◆ Given text:
I'm a Celt, and I don't know whether we're unique or not (I should doubt it); I do know however that inserting (ethnic) politics into linguistics is never a good idea.
Irish is much closer to languages like English, Latin and other Western European tongues than it is to Persian; that is beyond scientific dispute.


----------



## Wolverine9

seitt said:


> 1. You invoke the Centum classification, but that is hotly disputed by many linguists - it is most certainly not universally accepted amongst them.
> 2. It is precisely Grimm's law which shows up the difference between the Celtic languages and the Germanic languages. E.g. 'derakht' (Persian) and 'derwen' (Welsh) versus 'tree' (English) and so on. And what about Persian khwāhar and Welsh chwaer? I should mention that Welsh ch = Persian خ
> 3. There is every reason to believe that Celtic languages originate from the east - Galatia, with its chief city in Ankara, was home to speakers of a Celtic language, Galatian. All attempts to trace back the Celtic languages end up in the east, whether in Galatia or further to the north in the area around the Ukraine.
> 4. Given the number of massacres Welsh, Scottish, Irish and other Celtic peoples have been subject to (very similar to the sufferings of the Native Americans and countless other victims of imperialism around the world), comparisons with the Nazis are highly relevant. And I didn't invoke Godwin's law - you did.



The general consensus among scholars is that Celtic languages are more similar to other western IE languages, such as Latin or English, than they are to eastern ones like Persian, regardless of whether the centum/satem classification system is used or not; however, it appears that after the breakup of proto-IE, the Celtic people may have remained in contact with the eastern IE speakers more so than other western IE language speakers did, which would explain why some similarities are found between Celtic and eastern tongues.  So Welsh may be closer to Persian than English is, but it's still closer to English than it is to Persian.

Galatia was founded by the Gauls, a Celtic people, in the 3rd century BC.  They expanded from central Europe to eastern Europe and the Balkans, thereafter settling in Anatolia.  Other IE peoples, such as Hittites and Greeks, were already inhabiting Anatolia prior to this time.  The Celtic presence in these eastern areas is much later than the breakup of proto-IE c.3000 BC.  Thus, it doesn't support the claim that Celtic tongues are eastern IE.


----------



## Martin78

It is of course a linguistic fact that Celtic languages are closer to both Romance and Germanic languages than either is to Indo-Iranian languages. Being fluent in two Celtic languages and having studied both Celtic philology and general philology, I can say that there are about as many linguists agreeing with seitt as there are scientists who would agree that the earth is flat. It's a quite simply a non-issue. What is more, I have never heard anyone who actually is Celtic suggest that.


----------



## Sireni

Hi, I would just like to say that there exists a possibility that Welsh is indeed a sister language to Persian and thus less related to Western Indo-European languages.


----------



## MonsieurGonzalito

Below is the mother of all genealogical charts

https://upload.wikimedia.org/wikipe...opeanTree.svg/1280px-IndoEuropeanTree.svg.png

As far as I can see, the Indo-Iranian branch, the Celtic branch, and the Germanic branch are all the same level. Which means that there is no real basis (from a derivational point of view) to support that the Celtic languages be "closer" to Persian than to a Germanic language such as English.

◆ Data provided:
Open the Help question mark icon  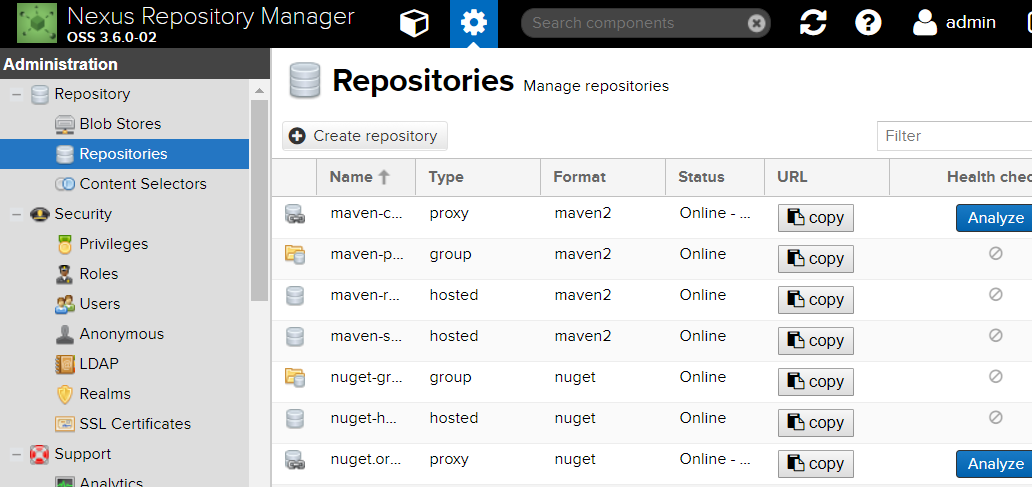[868, 23]
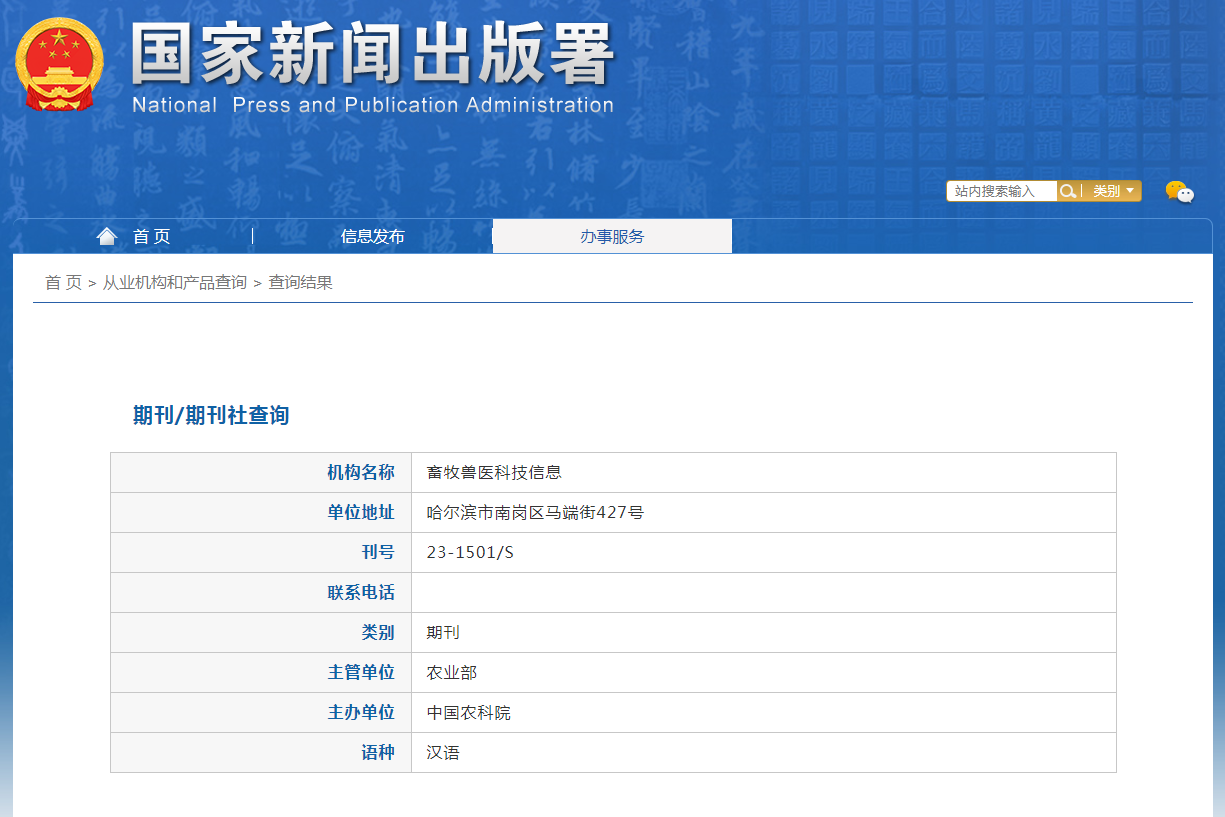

◆ Work required:
Reproduce the part of the thread on Celtic languages between "## Wolverine9" and "accepted amongst them.", inclusive. The material above is unrelated to the thread on Celtic languages.

◆ Response to the exercise:
## Wolverine9

seitt said:


> 1. You invoke the Centum classification, but that is hotly disputed by many linguists - it is most certainly not universally accepted amongst them.